Müracaatlarımıza yanıt yok
10 yıldır Aydın Mahallesi’nde yaşayan Müslüm Yetiş de (31), yaz mevsimi boyunca pencereyi açamadıklarını, sürekli radyasyon ve kötü kokuya maruz kaldıklarını belirtti. Bütçesi olmadığı için taşınamadığını söyleyen Yetiş, “Evimizde rahat değiliz. Sağlığımıza, ailemize zarar. Hastalık oranları arttı. Atıkların temizlenmesi için burada yürüyüş yaptık, müracaatlarda bulunduk. Ama kimseden ses yok. Biz bu durumdan şikayetçiyiz, buranın tamamen kapatılması gerekiyor” dedi.
‘Yaşamak istiyoruz’
Yurttaşlardan Özgür Yetiş ise, çocuklarının sürekli hastalandığını ve artık geleceği için endişelendiğini söyledi. İki üç ayda bir hastaneye gitmek zorunda kaldıklarını ifade eden Yetiş, şunları söyledi: “Kimse çocuğunu böyle bir yerde büyütmek istemez. İmkanım elverirse, burada yaşamak istemiyorum. Bütün mahalle böyle düşünüyor. Buraya yeni gelenler de buradan çıkma peşinde. Radyasyona maruz kalmak istemiyoruz.

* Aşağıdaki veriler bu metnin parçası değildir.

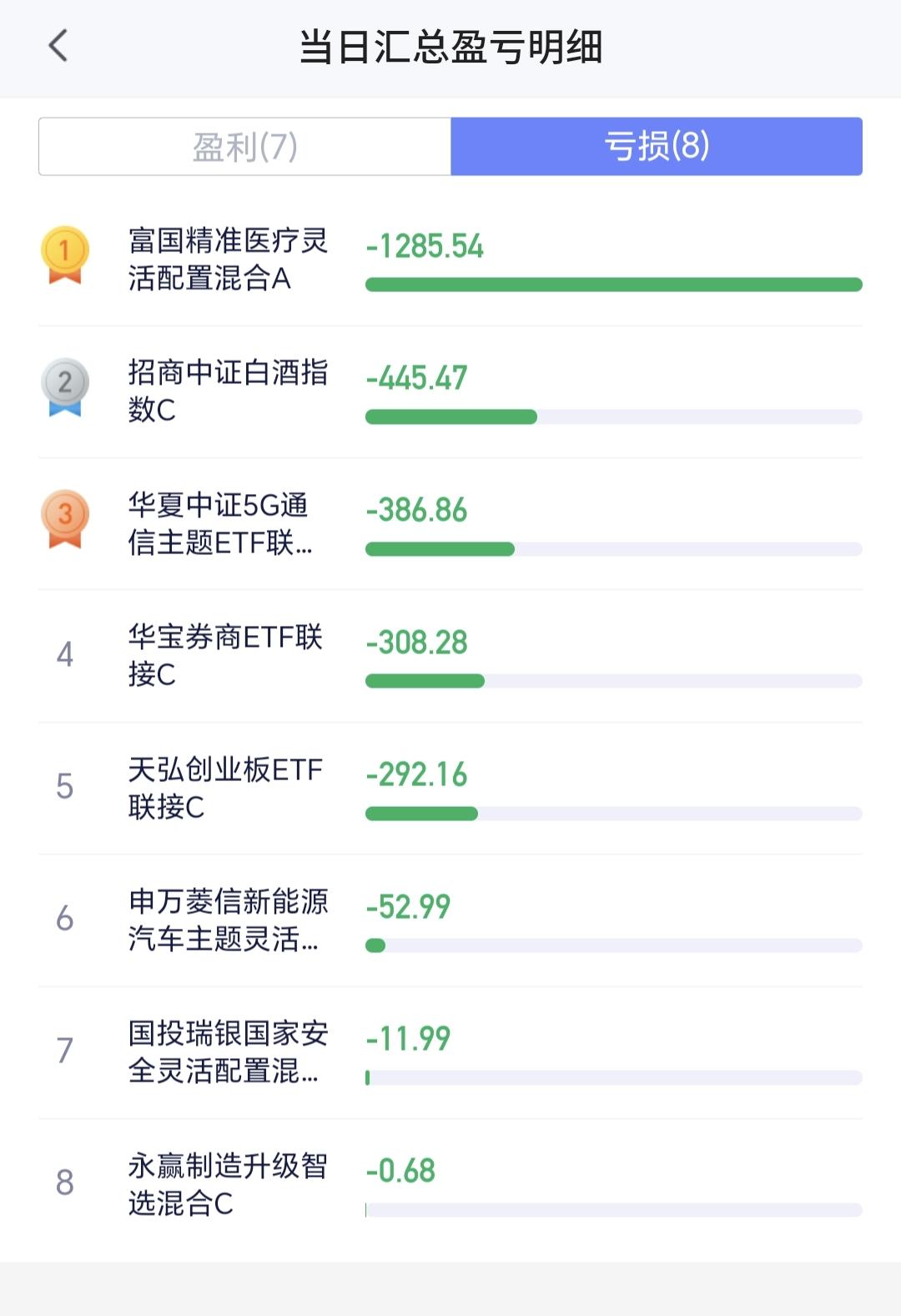Click the -1285.54 loss amount

tap(425, 246)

Yetkililere çağrım, buraya bir çözüm bulsunlar, biz yaşamak istiyoruz.”
‘Çocuğum bu yüzden öldü’
Mahallede 30 yıldan fazladır yaşayan Hatice Aslan da (69), daha önce bir çocuğunun engelli doğduğunu ve ardından yaşamını yitirdiğini aktardı. Yaptıkları her şeye rağmen bu atıkların temizlenmediğini ifade eden Aslan, “Seçimden önce ‘yapacağız, edeceğiz’ diyorlar. Ama seçim bitince kimse yok. Ben hastalandım, çocuğum bu yüzden öldü. Dışarıda maskelerle yaşıyoruz. Diğer çocuklarım düzen kuramadı. Mahallemizde yaşlıların hepsi hasta. Yardım istiyoruz. Nereye gidelim, nereye başvuralım. Yol gösterin, bizde kurtulalım. Yarın öbür gün daha çok zorlanacağız” diyerek tepki gösterdi.
‘Bölge kanser yuvası’
Aydın Mahalle Muhtarı Veysi Turan, kurşun fabrikasında yaşananları defalarca yetkililere bildirdiklerini ancak herhangi bir girişimin olmadığını söyledi. Bölgenin kanser yuvası olduğuna dikkat çeken Turan, “Alanın etrafına teller çekildi ama kimseden bir ses çıkmadı. Camlarımızı açamıyoruz. Boğazımız yanıyor. İnsanlar göç etmeye başladı. Girişimlerimiz oldu. Çevre Şehircilik Bakanlığı’na, Gaziemir Belediye Başkanı’na gittik. Burada toplantılar oldu. Ama net bir çözüm gelişmedi. Biz buranın tamamen kaldırılmasını istiyoruz” diye konuştu.